Les sels nitrités sont utilisés dans plusieurs buts en charcuterie. Ils accélèrent la dessiccation, renforcent la conservation, neutralisent des toxines dangereuses comme la toxine botulique. Ils transforment aussi l'aspect de la viande dite rouge, colorant par exemple en rose le jambon, lequel est naturellement blanc. L'intérêt économique de tous ces effets n'est pas contesté. Il est également avéré que de nombreuses marques de charcuterie, comme Herta ou Fleury Michon et bien d'autres aujourd'hui, proposent des gammes dites sans nitrite, vocable qui regroupe toute une panoplie de recettes sans sels nitrités et visant plutôt une clientèle aisée.
Restent deux interrogations de nature scientifique. Premièrement, ces additifs ont-ils un effet cancérigène ? La question ici n'est pas l'effet cancérigène des sels nitrités purs, comme le nitrate de sodium, mais bien des composés qui en sont issus, à savoir les nitrosamines, obtenues soit par la transformation ou la préparation des aliments, soit au cours de la digestion, ou encore l'hème nitrosylé, obtenu à partir de l'hème de la viande, contenant du fer. L'effet cancérigène de la viande transformée – en particulier le cancer colorectal – est établi depuis 2015. Plus précisément, le Centre international de recherche sur le cancer a classé la viande transformée comme cancérigène à coup sûr et la viande rouge comme probablement cancérigène. Le CIRC écrit que la consommation de 50 grammes de viande transformée ou de 100 grammes de viande rouge augmente le risque relatif de cancer du côlon de 18 %. Bien sûr, c'est affaire de risque et de dose, comme le rappelait notre collègue Antoine Herth qui a travaillé sur la question dans le cadre d'une note de l'OPECST. L'incertitude demeurant sur la mesure du risque associé à la viande rouge en général ne change rien à l'impact avéré de la viande transformée, ce qui a mené des cancérologues respectés, entendus par la commission, à prendre résolument parti contre l'usage des sels nitrités.

> Données fournies:

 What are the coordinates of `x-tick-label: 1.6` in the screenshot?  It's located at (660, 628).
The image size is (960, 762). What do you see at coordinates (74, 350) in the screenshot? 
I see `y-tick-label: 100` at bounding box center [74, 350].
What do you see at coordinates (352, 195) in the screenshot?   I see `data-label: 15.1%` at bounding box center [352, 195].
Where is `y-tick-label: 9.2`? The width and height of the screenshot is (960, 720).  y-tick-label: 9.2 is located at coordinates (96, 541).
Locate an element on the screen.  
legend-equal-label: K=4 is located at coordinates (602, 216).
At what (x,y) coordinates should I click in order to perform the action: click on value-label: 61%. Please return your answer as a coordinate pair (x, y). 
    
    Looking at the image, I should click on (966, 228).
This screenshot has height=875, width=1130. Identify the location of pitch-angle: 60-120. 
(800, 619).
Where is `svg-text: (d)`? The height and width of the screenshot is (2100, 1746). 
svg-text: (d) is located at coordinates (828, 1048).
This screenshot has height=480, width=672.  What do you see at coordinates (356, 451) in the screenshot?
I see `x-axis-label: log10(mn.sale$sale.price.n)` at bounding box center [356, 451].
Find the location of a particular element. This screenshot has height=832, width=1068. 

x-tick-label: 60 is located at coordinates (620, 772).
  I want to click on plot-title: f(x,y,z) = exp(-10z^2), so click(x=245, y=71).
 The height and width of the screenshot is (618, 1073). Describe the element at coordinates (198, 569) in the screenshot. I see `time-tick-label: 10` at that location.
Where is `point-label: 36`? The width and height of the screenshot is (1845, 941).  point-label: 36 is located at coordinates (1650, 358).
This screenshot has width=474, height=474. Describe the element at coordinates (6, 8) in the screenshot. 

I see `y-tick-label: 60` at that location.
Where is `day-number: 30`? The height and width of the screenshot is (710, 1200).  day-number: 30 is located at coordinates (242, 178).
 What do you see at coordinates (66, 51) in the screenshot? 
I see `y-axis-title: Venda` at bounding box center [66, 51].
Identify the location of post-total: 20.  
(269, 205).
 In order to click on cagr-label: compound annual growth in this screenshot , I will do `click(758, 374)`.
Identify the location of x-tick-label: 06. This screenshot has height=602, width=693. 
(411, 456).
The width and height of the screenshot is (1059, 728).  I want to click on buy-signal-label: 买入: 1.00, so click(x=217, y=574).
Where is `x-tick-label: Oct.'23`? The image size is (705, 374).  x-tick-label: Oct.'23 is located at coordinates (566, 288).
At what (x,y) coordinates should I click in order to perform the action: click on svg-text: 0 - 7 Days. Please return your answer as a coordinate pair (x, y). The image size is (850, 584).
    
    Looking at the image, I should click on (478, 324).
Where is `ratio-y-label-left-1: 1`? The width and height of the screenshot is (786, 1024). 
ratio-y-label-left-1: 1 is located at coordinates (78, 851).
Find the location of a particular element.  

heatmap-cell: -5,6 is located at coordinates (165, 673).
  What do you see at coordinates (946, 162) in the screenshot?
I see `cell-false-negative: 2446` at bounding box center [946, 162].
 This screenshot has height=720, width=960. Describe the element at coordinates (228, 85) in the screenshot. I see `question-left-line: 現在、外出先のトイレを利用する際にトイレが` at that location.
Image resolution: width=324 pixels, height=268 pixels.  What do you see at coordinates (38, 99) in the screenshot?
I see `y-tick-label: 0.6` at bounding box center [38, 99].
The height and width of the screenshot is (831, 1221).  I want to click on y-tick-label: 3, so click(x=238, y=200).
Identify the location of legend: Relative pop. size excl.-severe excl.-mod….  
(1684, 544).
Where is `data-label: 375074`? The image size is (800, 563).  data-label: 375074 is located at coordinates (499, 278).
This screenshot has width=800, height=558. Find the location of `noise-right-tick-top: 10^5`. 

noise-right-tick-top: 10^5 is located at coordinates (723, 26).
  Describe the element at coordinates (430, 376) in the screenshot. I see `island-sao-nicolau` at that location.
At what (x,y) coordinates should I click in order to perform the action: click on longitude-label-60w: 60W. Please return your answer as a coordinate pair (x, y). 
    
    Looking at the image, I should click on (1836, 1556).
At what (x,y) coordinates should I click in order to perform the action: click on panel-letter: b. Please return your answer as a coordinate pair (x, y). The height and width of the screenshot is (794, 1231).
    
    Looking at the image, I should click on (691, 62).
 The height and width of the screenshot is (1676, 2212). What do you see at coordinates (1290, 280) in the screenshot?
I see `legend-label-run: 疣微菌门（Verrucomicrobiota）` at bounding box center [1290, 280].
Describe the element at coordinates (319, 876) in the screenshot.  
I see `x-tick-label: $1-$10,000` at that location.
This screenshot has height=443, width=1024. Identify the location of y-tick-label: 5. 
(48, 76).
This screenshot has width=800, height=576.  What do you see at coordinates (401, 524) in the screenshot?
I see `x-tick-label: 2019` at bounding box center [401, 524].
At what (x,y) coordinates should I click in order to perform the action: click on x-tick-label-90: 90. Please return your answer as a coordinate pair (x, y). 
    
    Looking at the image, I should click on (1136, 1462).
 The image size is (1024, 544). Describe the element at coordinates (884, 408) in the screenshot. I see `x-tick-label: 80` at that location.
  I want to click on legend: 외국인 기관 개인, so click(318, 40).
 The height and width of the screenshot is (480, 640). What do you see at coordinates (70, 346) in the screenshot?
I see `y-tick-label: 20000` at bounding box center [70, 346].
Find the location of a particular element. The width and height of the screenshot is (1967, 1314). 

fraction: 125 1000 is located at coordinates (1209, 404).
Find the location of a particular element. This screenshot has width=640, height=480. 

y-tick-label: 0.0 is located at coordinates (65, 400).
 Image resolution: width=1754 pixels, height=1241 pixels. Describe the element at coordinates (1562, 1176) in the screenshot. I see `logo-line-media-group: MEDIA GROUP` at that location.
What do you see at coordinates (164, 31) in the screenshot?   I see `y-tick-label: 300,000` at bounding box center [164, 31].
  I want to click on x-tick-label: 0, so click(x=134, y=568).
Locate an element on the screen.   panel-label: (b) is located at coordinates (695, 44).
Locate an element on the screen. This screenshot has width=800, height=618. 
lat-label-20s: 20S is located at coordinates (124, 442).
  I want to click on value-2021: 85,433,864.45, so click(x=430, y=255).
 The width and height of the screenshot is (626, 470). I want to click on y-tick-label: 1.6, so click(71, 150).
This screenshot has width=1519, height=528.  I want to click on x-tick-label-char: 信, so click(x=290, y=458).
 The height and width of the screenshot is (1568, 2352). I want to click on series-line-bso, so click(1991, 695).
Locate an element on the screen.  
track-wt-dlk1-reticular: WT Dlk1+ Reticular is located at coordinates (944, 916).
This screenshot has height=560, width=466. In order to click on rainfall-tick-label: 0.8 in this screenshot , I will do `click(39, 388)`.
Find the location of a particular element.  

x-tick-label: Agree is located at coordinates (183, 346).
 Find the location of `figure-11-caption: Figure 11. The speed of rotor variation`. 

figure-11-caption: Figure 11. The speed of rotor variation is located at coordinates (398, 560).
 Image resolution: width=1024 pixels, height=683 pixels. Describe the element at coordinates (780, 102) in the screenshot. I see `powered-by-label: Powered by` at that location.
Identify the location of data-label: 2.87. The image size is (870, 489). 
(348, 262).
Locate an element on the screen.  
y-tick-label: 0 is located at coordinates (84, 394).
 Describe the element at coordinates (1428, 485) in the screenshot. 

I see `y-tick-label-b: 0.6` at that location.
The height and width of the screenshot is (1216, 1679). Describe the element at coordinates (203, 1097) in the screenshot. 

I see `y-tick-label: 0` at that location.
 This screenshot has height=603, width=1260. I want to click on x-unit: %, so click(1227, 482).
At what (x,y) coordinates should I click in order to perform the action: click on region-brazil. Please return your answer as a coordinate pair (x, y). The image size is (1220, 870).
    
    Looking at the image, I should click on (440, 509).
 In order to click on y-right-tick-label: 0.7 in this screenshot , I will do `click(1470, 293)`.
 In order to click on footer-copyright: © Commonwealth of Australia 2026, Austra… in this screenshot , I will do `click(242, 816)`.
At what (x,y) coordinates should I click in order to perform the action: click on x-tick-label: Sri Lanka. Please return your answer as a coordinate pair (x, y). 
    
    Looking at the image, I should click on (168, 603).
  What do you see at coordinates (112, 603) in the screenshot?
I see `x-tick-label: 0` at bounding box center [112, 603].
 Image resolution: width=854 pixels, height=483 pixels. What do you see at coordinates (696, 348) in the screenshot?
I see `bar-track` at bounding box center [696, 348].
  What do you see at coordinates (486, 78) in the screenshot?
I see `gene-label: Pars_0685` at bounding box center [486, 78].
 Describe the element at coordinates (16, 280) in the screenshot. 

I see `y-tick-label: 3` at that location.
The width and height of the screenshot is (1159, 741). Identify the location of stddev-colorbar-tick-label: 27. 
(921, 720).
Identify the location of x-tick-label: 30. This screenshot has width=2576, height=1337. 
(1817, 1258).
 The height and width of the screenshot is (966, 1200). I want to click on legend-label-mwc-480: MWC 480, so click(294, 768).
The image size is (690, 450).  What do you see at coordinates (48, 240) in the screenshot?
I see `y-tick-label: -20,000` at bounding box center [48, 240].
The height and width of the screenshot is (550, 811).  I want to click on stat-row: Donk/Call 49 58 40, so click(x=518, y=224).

> Consigne A:
Dressez la liste de tous les effets des sels nitrités en charcuterie mentionnés dans le texte sur les sels nitrités.
> Consigne B:
D'après le texte sur les sels nitrités, répondez brièvement :
(i) Quelle couleur les sels nitrités donnent-ils au jambon ?
(ii) Depuis quelle année l'effet cancérigène de la viande transformée est-il établi ?
(iii) Selon le CIRC, de combien augmente le risque relatif de cancer du côlon ?
> Consigne C:
Recopiez fidèlement le passage du texte sur les sels nitrités qui commence par « Les sels nitrités » et se poursuit jusqu'à « une clientèle aisée. ».

> Votre réponse A:
- Ils accélèrent la dessiccation.
- Ils renforcent la conservation.
- Ils neutralisent des toxines dangereuses comme la toxine botulique.
- Ils transforment l'aspect de la viande dite rouge, colorant par exemple en rose le jambon.

> Votre réponse B:
(i) Rose.
(ii) Depuis 2015.
(iii) De 18 %.

> Votre réponse C:
Les sels nitrités sont utilisés dans plusieurs buts en charcuterie. Ils accélèrent la dessiccation, renforcent la conservation, neutralisent des toxines dangereuses comme la toxine botulique. Ils transforment aussi l'aspect de la viande dite rouge, colorant par exemple en rose le jambon, lequel est naturellement blanc. L'intérêt économique de tous ces effets n'est pas contesté. Il est également avéré que de nombreuses marques de charcuterie, comme Herta ou Fleury Michon et bien d'autres aujourd'hui, proposent des gammes dites sans nitrite, vocable qui regroupe toute une panoplie de recettes sans sels nitrités et visant plutôt une clientèle aisée.